-------- Information shown --------

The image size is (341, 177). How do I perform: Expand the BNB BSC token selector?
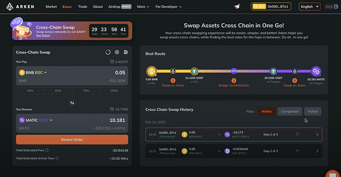click(33, 72)
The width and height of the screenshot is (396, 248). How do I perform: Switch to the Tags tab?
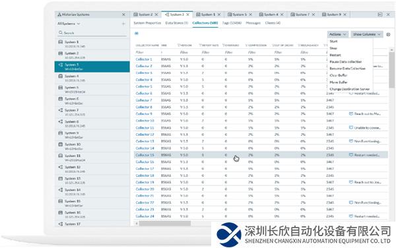[232, 23]
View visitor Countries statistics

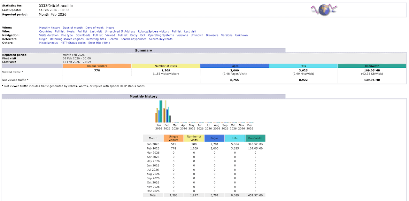tap(45, 31)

--------

▶ _Assignment_: A verbatim copy of every entry is wanted; the pictures stay out of it.

▶ _Task answer_:
The image size is (341, 177). How do I perform: Expand the BNB BSC token selector?
click(33, 72)
The width and height of the screenshot is (396, 248). How do I perform: Switch to the Tags tab?
[232, 23]
View visitor Countries statistics

tap(45, 31)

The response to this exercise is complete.